An additional advantage of LMD/MS is that it identifies other proteins, which may be important precursor and/or chaperone proteins in the amyloidogenic process. In our series, several apolipoproteins were consistently seen, including apoA-I, apoA-IV, and apo E. Serum amyloid P was also detected in all but three cases, one localized and two systemic. These proteins have been described in AL, age-related and hereditary amyloidosis. Bergstrom et al. 16 suggested that the apolipoproteins A-I, A-IV, and E tend to have similar molecular structures, are intrinsically flexible molecules, and may be prone to amyloidogenicity.
Conclusions
In conclusion, we make several novel observations in this large series of LN amyloidosis.
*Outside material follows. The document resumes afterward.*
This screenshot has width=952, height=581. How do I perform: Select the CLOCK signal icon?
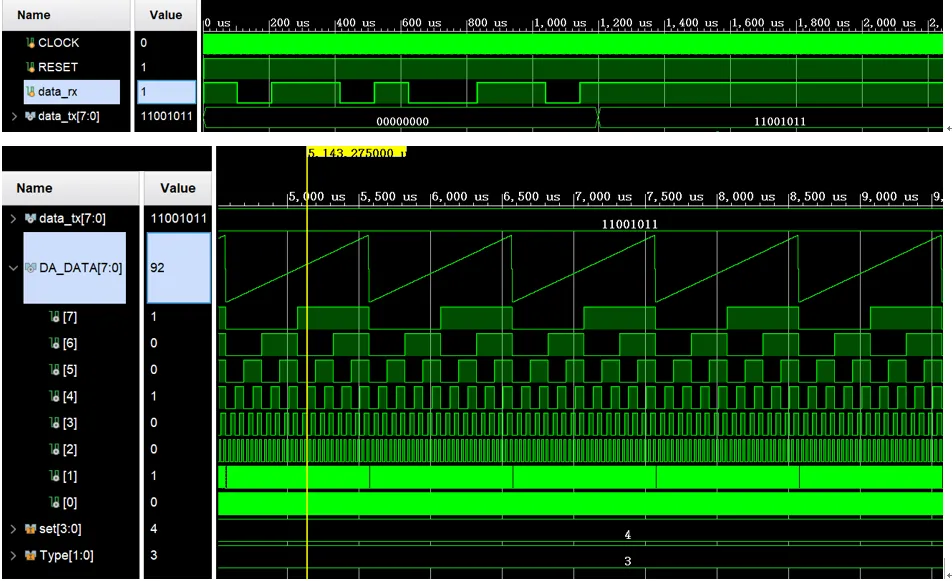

First, true localized LN amyloidosis is rare. Second, a majority of immunoglobulin-derived LN amyloid cases are AH or mixed AH/AL. Third, the presence of heavy chain in amyloid may be associated with either a localized, peritumoral or systemic amyloidosis, and it is important to make this distinction in order to prognosticate and treat patients appropriately. Differences in clinical features, organ involvement, prognosis of LN AID between AL, AH, and AH/AL subtypes need to be further explored. Finally, not all LN amyloidosis is lymphoma-associated or immunoglobulin-derived. Mass spectrometric analysis of amyloid is a sensitive technique not only in the accurate typing of amyloidosis, but also in defining amyloidogenic precursors and chaperone proteins.
Author Contributions
A D'Souza and A Dispenzieri designed the study, abstracted and analyzed the data and wrote the manuscript. JT, PQ, JV, and A Dogan performed the mass spectrometry testing, interpreted the analysis, and helped in manuscript preparation. RK, MG, and SZ helped in manuscript preparation. All authors reviewed the final draft of the manuscript.